> _WHAT TO DO_:
a - Translate this sentence from the museum visit post into Spanish: "Last weekend found my wife, our sons and me at the Montclair Art Museum in Montclair, NJ."
b - Continue the museum visit post, starting after its final line.

Showing posts with label Sculpture. Show all posts
Showing posts with label Sculpture. Show all posts

Wednesday, January 16, 2008

Weekend museum visit...

Last weekend found my wife, our sons and me at the Montclair Art Museum in Montclair, NJ. This is a little bit of a project that we have on the side that involves visiting all of New Jersey’s museums (can be done over a small part of one’s lifetime whereas a similar undertaking for the state of New York would require several lifetimes)… Montclair Art Museum was not the greatest considering standards set by museums like Newark or Rutgers but they did have some art that did stand out from the usual gilt edged period stuff that gathers dust at a lot of our state museums. Of course, in addition, the already high entrance fees for such a small museum did not make much sense either… They did have a fairly extensive superheroes exhibit that featured drawings for comics and collages as preparation for comic book designs that would definitively catch the interest of print illustrators. I was not very much into that kind of stuff, but some superhero life size mockups had our three year old son salivating and both of us tried imitating Spiderman deploying his extensive webbing to the bemused look of the museum security guards.

Some pictures from the weekend…


Louise Nevelson (1899 - 1988), Black Zag A, 1968, Wood, found objects, pigment, plastic laminate.

> _DATASET EXCERPT_:
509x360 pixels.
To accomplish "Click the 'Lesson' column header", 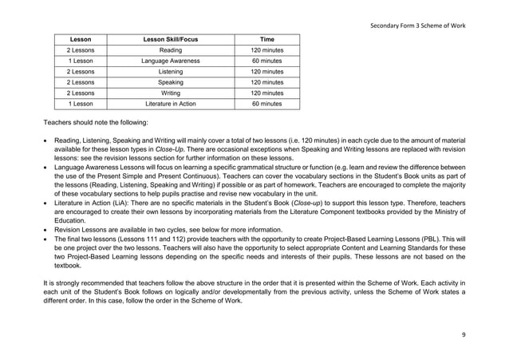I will click(x=81, y=39).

> _WRITTEN RESPONSES_:
a - El fin de semana pasado, mi esposa, nuestros hijos y yo estuvimos en el Montclair Art Museum, en Montclair, NJ.

b -
Louise Berliawsky Nevelson was a Ukrainian-born American artist. She was known for abstract expressionist sculpture that primarily featured box like objects grouped together to explore form and three dimensional space. She primarily worked from found objects and everyday discards.
In her words:”When you put together things that other people have thrown out, you’re really bringing them to life – a spiritual life that surpasses the life for which they were originally created."
Note: Her work reminded me strongly of the work of another artist that I have the distinct pleasure of knowing online: Corrine Bayraktaroglu, whose artwork that featured a homage to Louise’s work is here. Corrine's entire portfolio here.

Richard La Barre Goodwin (1840 - 1910), String of Game Birds, ca. 1892, Oil on canvas.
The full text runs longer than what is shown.